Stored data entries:
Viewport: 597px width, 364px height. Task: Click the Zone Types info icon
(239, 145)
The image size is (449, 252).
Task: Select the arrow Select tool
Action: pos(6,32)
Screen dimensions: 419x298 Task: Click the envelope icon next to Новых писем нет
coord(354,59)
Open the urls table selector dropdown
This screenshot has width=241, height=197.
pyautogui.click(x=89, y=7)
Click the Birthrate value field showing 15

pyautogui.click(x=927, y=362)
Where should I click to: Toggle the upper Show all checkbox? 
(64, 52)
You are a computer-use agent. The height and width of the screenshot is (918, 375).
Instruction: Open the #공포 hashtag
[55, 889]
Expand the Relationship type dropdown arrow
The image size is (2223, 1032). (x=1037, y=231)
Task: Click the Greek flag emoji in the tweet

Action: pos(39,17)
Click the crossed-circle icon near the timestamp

What you are asked to do:
Please restate each record exactly as it reads.

Written response:
Viewport: 597px width, 364px height. Task: Click the Zone Types info icon
(239, 145)
The image size is (449, 252).
Task: Select the arrow Select tool
Action: pos(6,32)
Screen dimensions: 419x298 Task: Click the envelope icon next to Новых писем нет
coord(354,59)
Open the urls table selector dropdown
This screenshot has width=241, height=197.
pyautogui.click(x=89, y=7)
Click the Birthrate value field showing 15

pyautogui.click(x=927, y=362)
Where should I click to: Toggle the upper Show all checkbox? 
(64, 52)
You are a computer-use agent. The height and width of the screenshot is (918, 375).
Instruction: Open the #공포 hashtag
[55, 889]
Expand the Relationship type dropdown arrow
The image size is (2223, 1032). (x=1037, y=231)
Task: Click the Greek flag emoji in the tweet

Action: pos(39,17)
Click the crossed-circle icon near the timestamp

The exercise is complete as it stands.